**Task description**
What is needed is an exact copy of every entry.

(Source records)

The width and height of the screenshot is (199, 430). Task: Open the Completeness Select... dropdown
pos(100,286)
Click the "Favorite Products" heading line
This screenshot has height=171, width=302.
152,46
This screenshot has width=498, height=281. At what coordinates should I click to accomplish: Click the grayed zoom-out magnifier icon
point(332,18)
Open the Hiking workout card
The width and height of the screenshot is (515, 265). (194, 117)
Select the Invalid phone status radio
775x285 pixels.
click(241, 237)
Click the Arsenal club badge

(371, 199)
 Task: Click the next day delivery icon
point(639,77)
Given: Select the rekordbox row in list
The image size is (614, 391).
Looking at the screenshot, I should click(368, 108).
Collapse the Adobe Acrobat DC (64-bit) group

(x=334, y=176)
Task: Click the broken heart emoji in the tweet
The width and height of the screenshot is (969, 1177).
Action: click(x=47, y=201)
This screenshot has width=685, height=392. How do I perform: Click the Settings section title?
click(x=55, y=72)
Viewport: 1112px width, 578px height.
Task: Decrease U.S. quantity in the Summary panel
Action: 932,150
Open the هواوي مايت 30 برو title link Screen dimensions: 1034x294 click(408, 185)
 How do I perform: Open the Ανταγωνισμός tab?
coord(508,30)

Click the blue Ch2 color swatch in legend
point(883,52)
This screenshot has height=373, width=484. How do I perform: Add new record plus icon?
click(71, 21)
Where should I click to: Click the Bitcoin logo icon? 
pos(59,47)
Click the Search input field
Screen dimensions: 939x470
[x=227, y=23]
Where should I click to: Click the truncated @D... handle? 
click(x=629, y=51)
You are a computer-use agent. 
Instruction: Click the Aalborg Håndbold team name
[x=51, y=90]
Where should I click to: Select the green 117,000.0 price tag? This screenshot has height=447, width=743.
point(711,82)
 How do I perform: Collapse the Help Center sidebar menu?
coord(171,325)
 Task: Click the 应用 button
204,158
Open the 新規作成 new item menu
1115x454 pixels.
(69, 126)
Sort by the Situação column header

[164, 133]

**Output**
The width and height of the screenshot is (199, 430). Task: Open the Completeness Select... dropdown
pos(100,286)
Click the "Favorite Products" heading line
This screenshot has height=171, width=302.
152,46
This screenshot has width=498, height=281. At what coordinates should I click to accomplish: Click the grayed zoom-out magnifier icon
point(332,18)
Open the Hiking workout card
The width and height of the screenshot is (515, 265). (194, 117)
Select the Invalid phone status radio
775x285 pixels.
click(241, 237)
Click the Arsenal club badge

(371, 199)
 Task: Click the next day delivery icon
point(639,77)
Given: Select the rekordbox row in list
The image size is (614, 391).
Looking at the screenshot, I should click(368, 108).
Collapse the Adobe Acrobat DC (64-bit) group

(x=334, y=176)
Task: Click the broken heart emoji in the tweet
The width and height of the screenshot is (969, 1177).
Action: click(x=47, y=201)
This screenshot has width=685, height=392. How do I perform: Click the Settings section title?
click(x=55, y=72)
Viewport: 1112px width, 578px height.
Task: Decrease U.S. quantity in the Summary panel
Action: 932,150
Open the هواوي مايت 30 برو title link Screen dimensions: 1034x294 click(408, 185)
 How do I perform: Open the Ανταγωνισμός tab?
coord(508,30)

Click the blue Ch2 color swatch in legend
point(883,52)
This screenshot has height=373, width=484. How do I perform: Add new record plus icon?
click(71, 21)
Where should I click to: Click the Bitcoin logo icon? 
pos(59,47)
Click the Search input field
Screen dimensions: 939x470
[x=227, y=23]
Where should I click to: Click the truncated @D... handle? 
click(x=629, y=51)
You are a computer-use agent. 
Instruction: Click the Aalborg Håndbold team name
[x=51, y=90]
Where should I click to: Select the green 117,000.0 price tag? This screenshot has height=447, width=743.
point(711,82)
 How do I perform: Collapse the Help Center sidebar menu?
coord(171,325)
 Task: Click the 应用 button
204,158
Open the 新規作成 new item menu
1115x454 pixels.
(69, 126)
Sort by the Situação column header

[164, 133]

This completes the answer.